Copy the items below, from the line with "[Abrir WhatsApp] (61, 390)" up to and including the line with "אנטי וירוס (480, 66)", leaving out any picture lines.

Start of Data extract

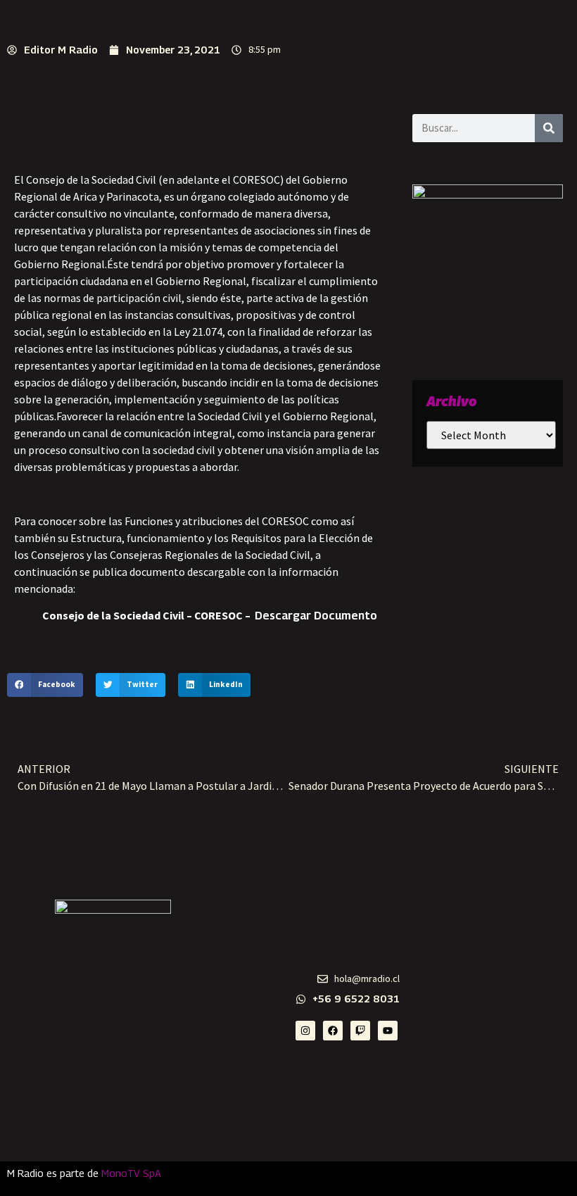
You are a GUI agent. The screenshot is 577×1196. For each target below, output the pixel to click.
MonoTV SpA (131, 1173)
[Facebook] (333, 1030)
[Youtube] (388, 1030)
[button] (45, 685)
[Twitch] (360, 1030)
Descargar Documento (316, 615)
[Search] (549, 128)
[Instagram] (305, 1030)
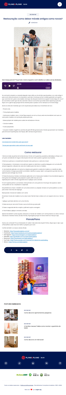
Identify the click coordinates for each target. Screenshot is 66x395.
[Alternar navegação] (60, 4)
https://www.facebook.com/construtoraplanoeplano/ (26, 233)
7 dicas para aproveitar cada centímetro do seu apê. (17, 145)
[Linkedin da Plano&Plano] (16, 250)
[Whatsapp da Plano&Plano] (27, 250)
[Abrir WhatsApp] (61, 390)
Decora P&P (33, 14)
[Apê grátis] (33, 274)
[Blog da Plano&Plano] (15, 4)
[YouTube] (33, 363)
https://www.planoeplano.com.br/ (19, 231)
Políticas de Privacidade (26, 385)
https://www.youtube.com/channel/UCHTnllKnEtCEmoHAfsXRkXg (29, 240)
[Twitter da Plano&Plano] (21, 250)
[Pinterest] (60, 363)
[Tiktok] (19, 363)
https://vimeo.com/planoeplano (18, 242)
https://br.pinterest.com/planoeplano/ (21, 238)
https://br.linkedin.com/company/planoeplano (23, 236)
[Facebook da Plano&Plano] (11, 250)
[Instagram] (6, 363)
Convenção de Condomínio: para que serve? (15, 142)
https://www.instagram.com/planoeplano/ (24, 235)
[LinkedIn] (46, 363)
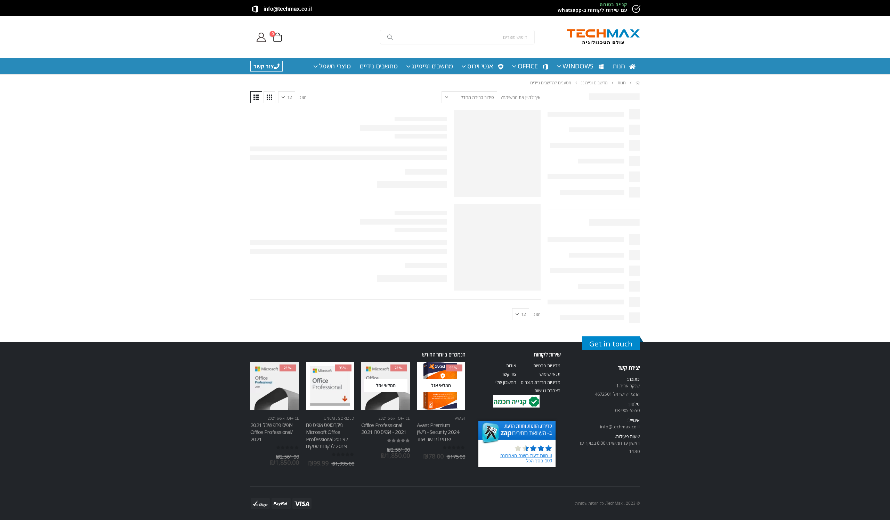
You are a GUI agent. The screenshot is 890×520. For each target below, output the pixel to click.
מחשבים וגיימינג (432, 66)
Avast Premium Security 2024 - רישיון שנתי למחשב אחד (438, 432)
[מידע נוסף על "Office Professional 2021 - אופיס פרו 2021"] (398, 373)
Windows (578, 66)
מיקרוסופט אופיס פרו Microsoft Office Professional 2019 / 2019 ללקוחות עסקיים (327, 435)
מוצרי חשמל (335, 66)
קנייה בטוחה (613, 4)
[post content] (441, 386)
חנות (619, 66)
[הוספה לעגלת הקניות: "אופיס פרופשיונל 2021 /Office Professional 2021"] (287, 373)
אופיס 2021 (387, 418)
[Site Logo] (603, 37)
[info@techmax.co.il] (255, 9)
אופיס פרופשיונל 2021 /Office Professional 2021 (271, 432)
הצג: (303, 97)
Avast (460, 418)
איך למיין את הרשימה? (521, 97)
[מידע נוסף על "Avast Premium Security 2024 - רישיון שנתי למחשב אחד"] (453, 373)
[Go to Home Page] (638, 83)
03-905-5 (623, 410)
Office (528, 66)
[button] (269, 97)
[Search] (390, 37)
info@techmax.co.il (288, 9)
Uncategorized (339, 418)
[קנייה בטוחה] (635, 9)
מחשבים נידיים (378, 66)
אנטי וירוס (480, 66)
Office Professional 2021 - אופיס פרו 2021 (383, 428)
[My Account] (261, 37)
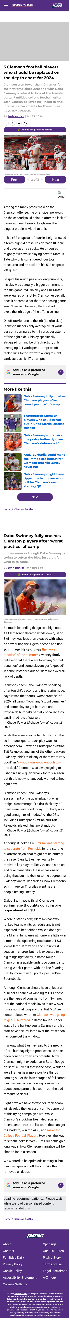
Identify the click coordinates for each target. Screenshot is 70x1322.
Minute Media (21, 1293)
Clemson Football (24, 509)
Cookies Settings (15, 1284)
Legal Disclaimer (55, 1271)
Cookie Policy (12, 1271)
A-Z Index (50, 1277)
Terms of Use (52, 1264)
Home (7, 509)
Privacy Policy (12, 1264)
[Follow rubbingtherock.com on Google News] (61, 372)
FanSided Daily (13, 1257)
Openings (49, 1244)
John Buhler (16, 567)
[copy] (25, 123)
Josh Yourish (16, 116)
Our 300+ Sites (53, 1251)
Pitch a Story (52, 1257)
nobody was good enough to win (41, 762)
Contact (8, 1251)
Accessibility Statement (20, 1277)
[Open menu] (6, 5)
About (7, 1244)
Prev (14, 179)
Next (55, 179)
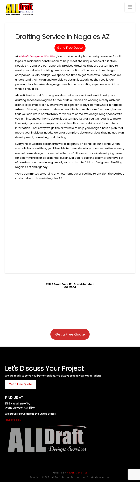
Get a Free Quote (70, 48)
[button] (130, 7)
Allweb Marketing (77, 473)
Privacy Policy (13, 420)
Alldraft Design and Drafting (37, 56)
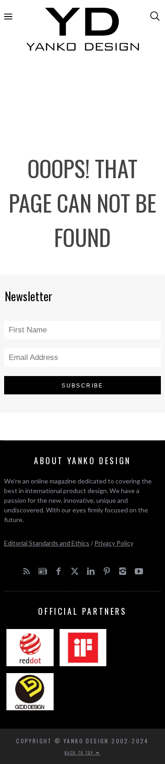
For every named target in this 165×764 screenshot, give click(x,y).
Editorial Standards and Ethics (46, 543)
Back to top (80, 752)
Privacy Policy (113, 543)
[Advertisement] (82, 91)
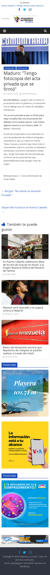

End of Data extract

§ Output for this exercise
[Abrir WhatsApp] (61, 390)
Decora P&P (33, 14)
[Apê grátis] (33, 274)
[Blog da Plano&Plano] (15, 4)
[YouTube] (33, 363)
https://www.planoeplano.com.br/ (19, 231)
Políticas de Privacidade (26, 385)
https://www.youtube.com/channel/UCHTnllKnEtCEmoHAfsXRkXg (29, 240)
[Twitter da Plano&Plano] (21, 250)
[Pinterest] (60, 363)
[Tiktok] (19, 363)
https://vimeo.com/planoeplano (18, 242)
https://br.pinterest.com/planoeplano/ (21, 238)
https://br.linkedin.com/company/planoeplano (23, 236)
[Facebook da Plano&Plano] (11, 250)
[Instagram] (6, 363)
Convenção de Condomínio: para que serve? (15, 142)
https://www.instagram.com/planoeplano/ (24, 235)
[LinkedIn] (46, 363)
You are a GUI agent. The screenshot is 890×520. For each target below, output the pixel to click.
מחשבים וגיימינג (432, 66)
Avast Premium Security 2024 - רישיון שנתי למחשב אחד (438, 432)
[מידע נוסף על "Office Professional 2021 - אופיס פרו 2021"] (398, 373)
Windows (578, 66)
מיקרוסופט אופיס פרו Microsoft Office Professional 2019 / 2019 ללקוחות עסקיים (327, 435)
מוצרי חשמל (335, 66)
קנייה בטוחה (613, 4)
[post content] (441, 386)
חנות (619, 66)
[הוספה לעגלת הקניות: "אופיס פרופשיונל 2021 /Office Professional 2021"] (287, 373)
אופיס 2021 (387, 418)
[Site Logo] (603, 37)
[info@techmax.co.il] (255, 9)
אופיס פרופשיונל 2021 /Office Professional 2021 (271, 432)
הצג: (303, 97)
Avast (460, 418)
איך למיין את הרשימה? (521, 97)
[מידע נוסף על "Avast Premium Security 2024 - רישיון שנתי למחשב אחד"] (453, 373)
[Go to Home Page] (638, 83)
03-905-5 (623, 410)
Office (528, 66)
[button] (269, 97)
[Search] (390, 37)
info@techmax.co.il (288, 9)
Uncategorized (339, 418)
[קנייה בטוחה] (635, 9)
מחשבים נידיים (378, 66)
אנטי וירוס (480, 66)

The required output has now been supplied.